::: Document :::
Personal faith is organic. Not hereditary mind you. Christ invites each of us into a living, dynamic personal relationship that is fresh and exciting every day, bursting in the newness of personal growth, the incredible possibility of being transformed into his likeness from glory to glory, that is, every single day. The constant motion of this organism resists inertia. You see, if this relationship is real, it is new every day, throbbing and pulsating, the fearful and wonderful workings of new life. Unless, of course, there is dysfunction.
Then there are two. In actuality, two are always better than one, for all the practical reasons noted in King Solomon's memoirs (see Ecclesiastes 4:7-12). At the same time, two forms a cohort, thrusting the individuals into a collective, necessitating boundary lines, formal or informal agreements, rules to govern the new dynamic of "we". A good many of these rubrics, whether written or spoken, or not, are instituted to protect the "we", to insure the inviolability of the partnership. Thus, the institution is created, a set of structures or covenants or rulings to guide and protect the "we".
The Books of Acts records the formalization of the Christian "we". Yes, of course, the "we" was established at the foundations of the earth. As truly, Jesus talked about the "we" when he called out the apostles and taught them, and later when he said, "... on this rock I will build my church..." (Matthew 16:18). It is in the Acts, however, that the "we" was actualized. One of the noteworthy aspects of the church in the Acts of the Apostles is the flexibility of the "we" to accomplish the mission assigned by the Lord. All through the Acts the Apostles, then the various church leaders, adjusted the institution to the demands of their growing and spreading ministry. The Apostles of Jesus weren't threatened by these organizational shifts. They invited them for the sake of the Gospel.
:::
## Exercise requirements
Quote the piece on faith and the church word for word, everything from "Personal faith is" down to "there is dysfunction.".
::: Information given :::
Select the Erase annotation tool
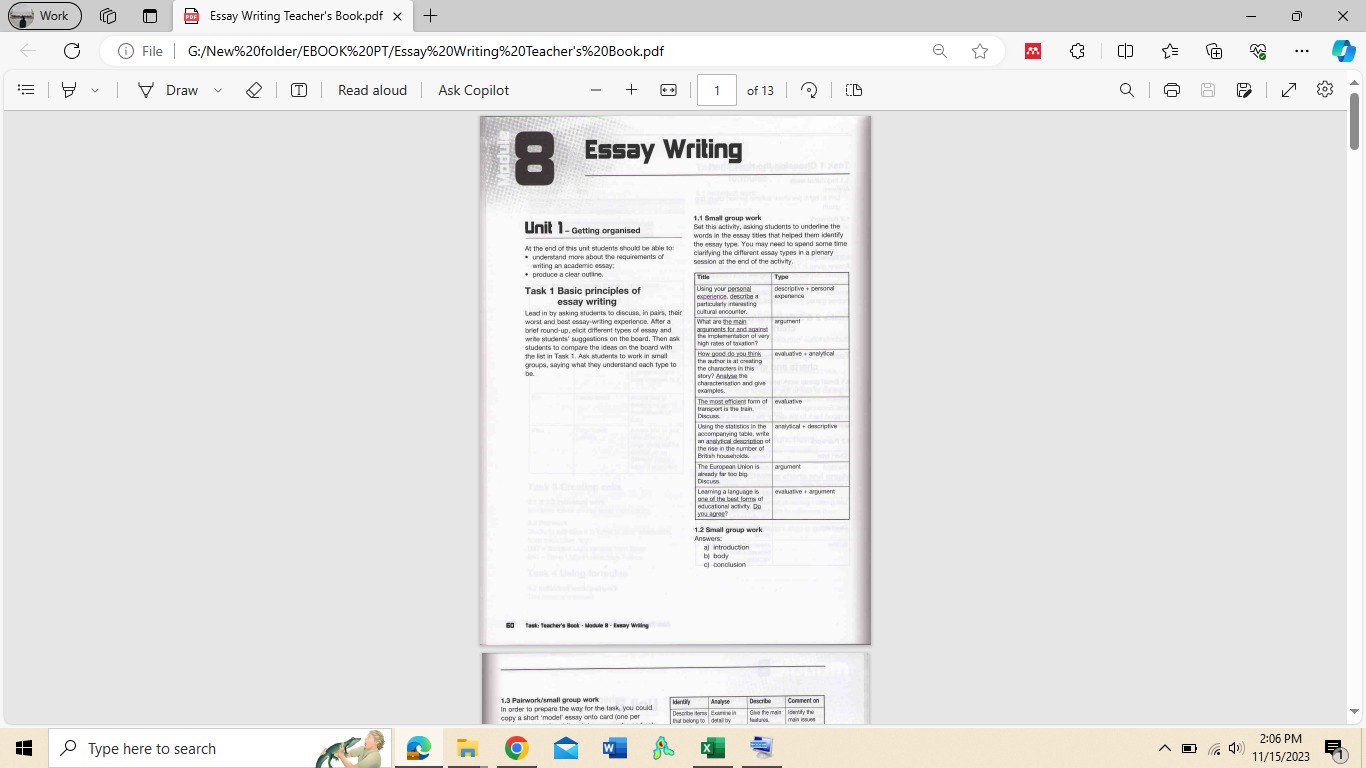The image size is (1366, 768). click(x=253, y=89)
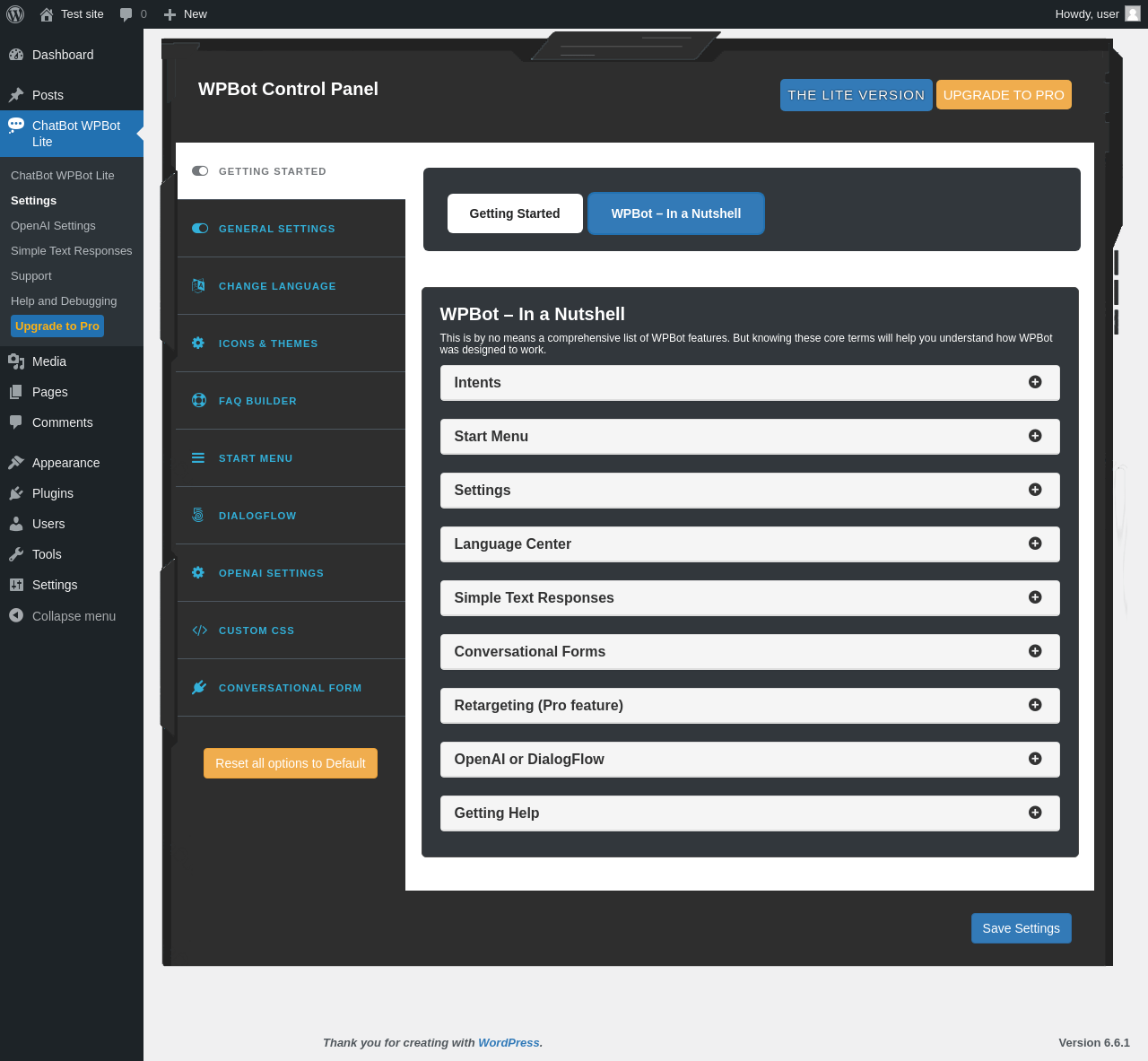Switch to the Getting Started tab

pos(515,213)
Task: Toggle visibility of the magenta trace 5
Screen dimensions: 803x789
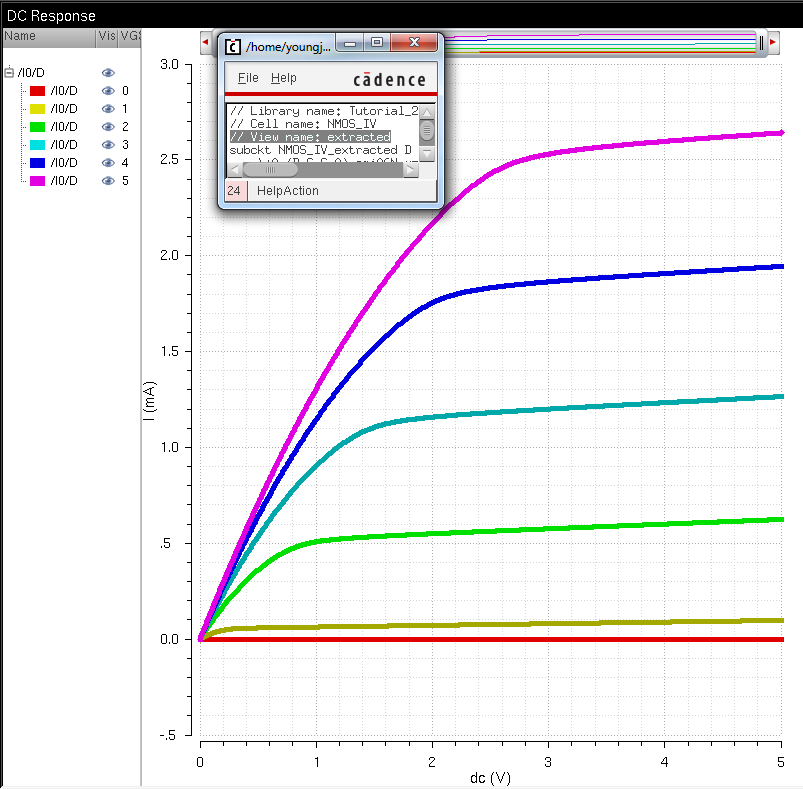Action: point(108,180)
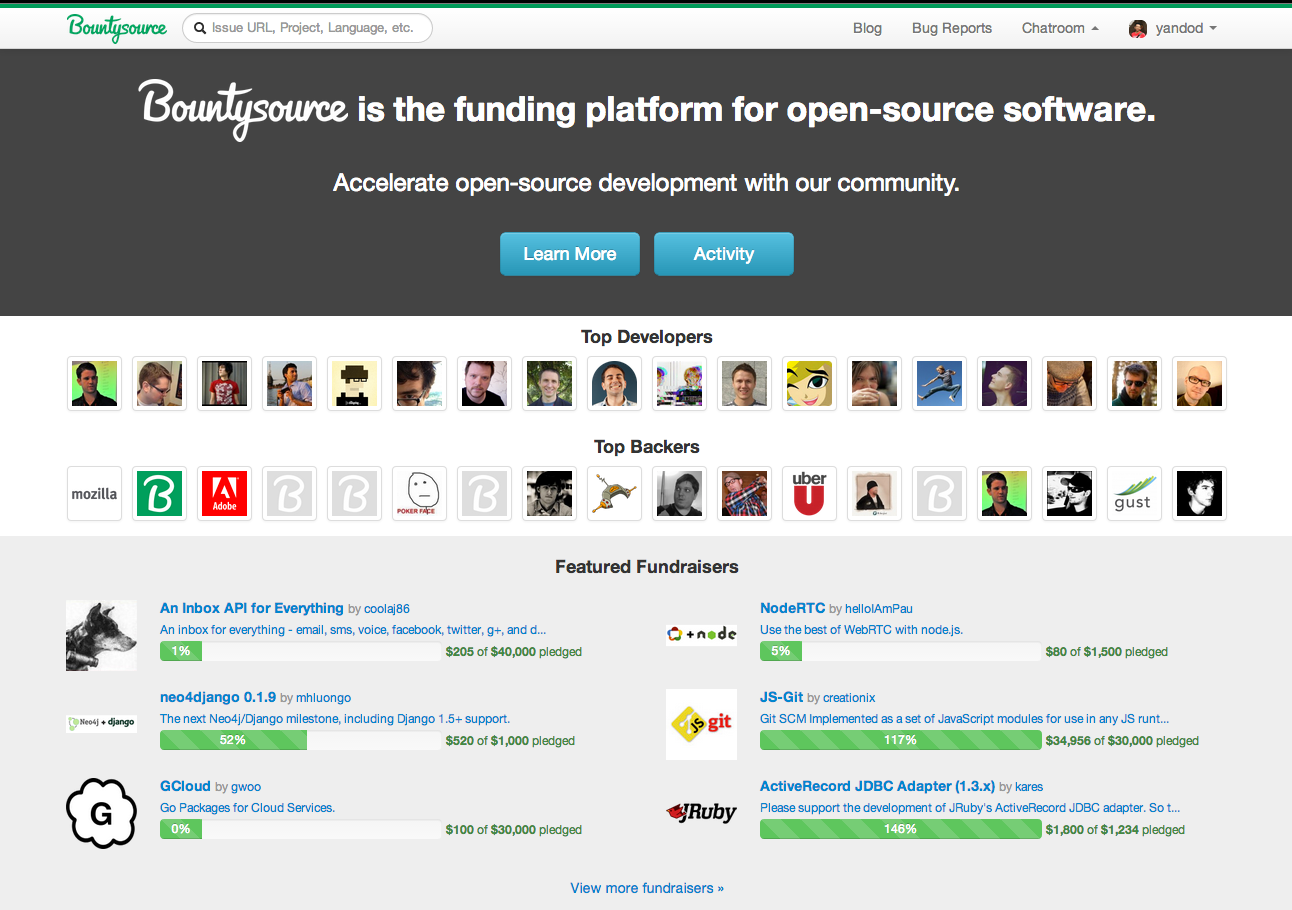Open the GCloud flower-shaped G logo

coord(101,813)
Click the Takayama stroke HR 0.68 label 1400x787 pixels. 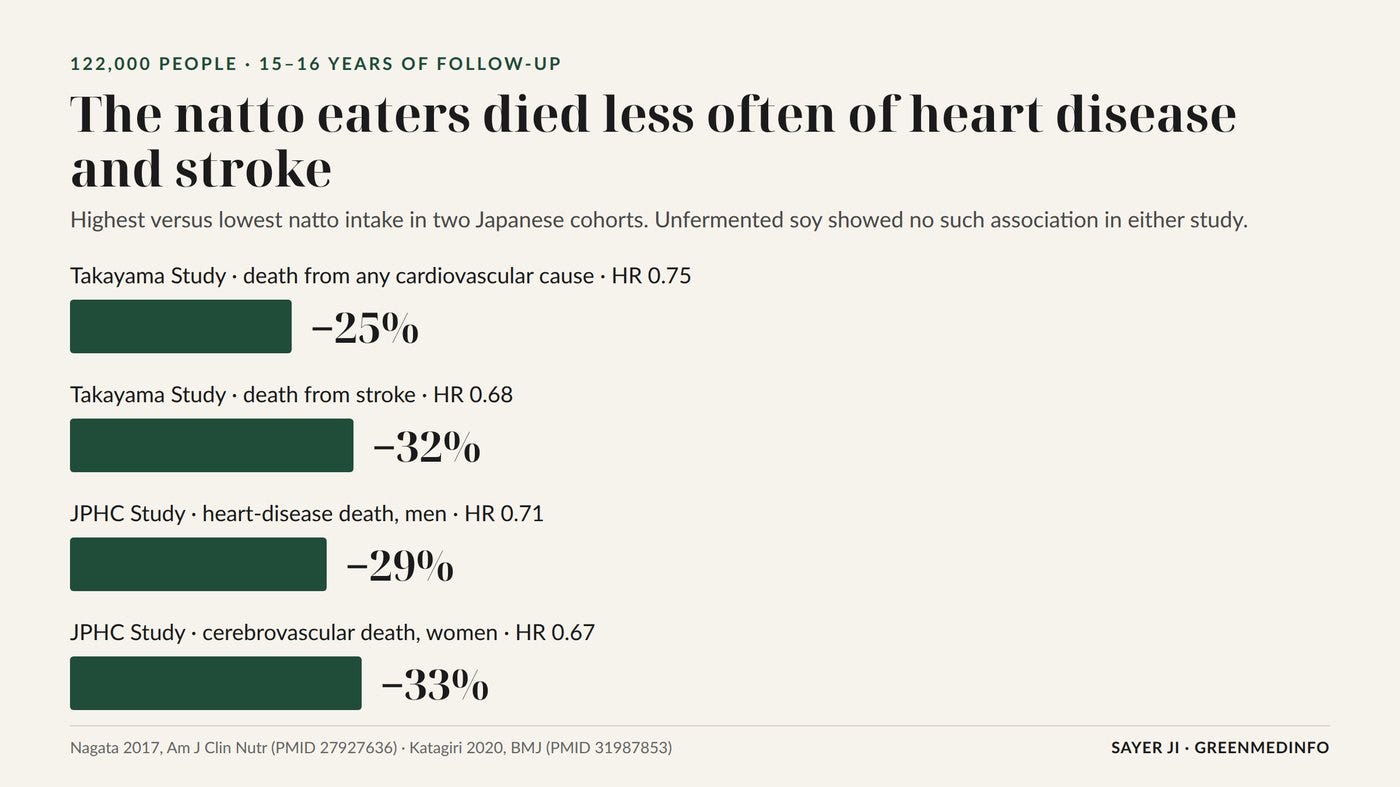pyautogui.click(x=291, y=395)
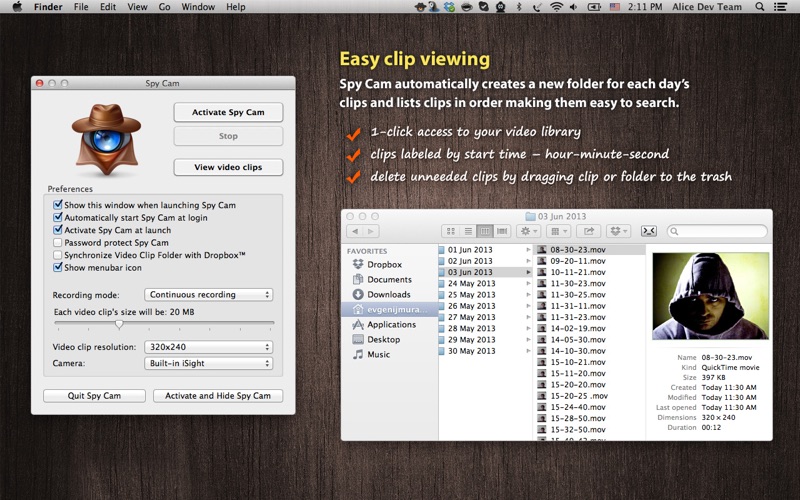Open the Dropbox toolbar menu in Finder
The image size is (800, 500).
coord(619,231)
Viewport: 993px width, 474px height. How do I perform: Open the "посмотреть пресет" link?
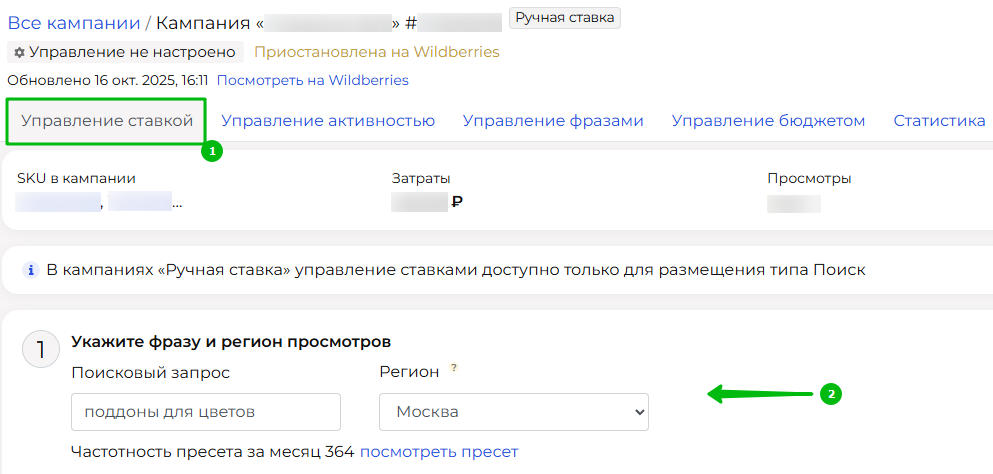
:::
## Exercise output
Personal faith is organic. Not hereditary mind you. Christ invites each of us into a living, dynamic personal relationship that is fresh and exciting every day, bursting in the newness of personal growth, the incredible possibility of being transformed into his likeness from glory to glory, that is, every single day. The constant motion of this organism resists inertia. You see, if this relationship is real, it is new every day, throbbing and pulsating, the fearful and wonderful workings of new life. Unless, of course, there is dysfunction.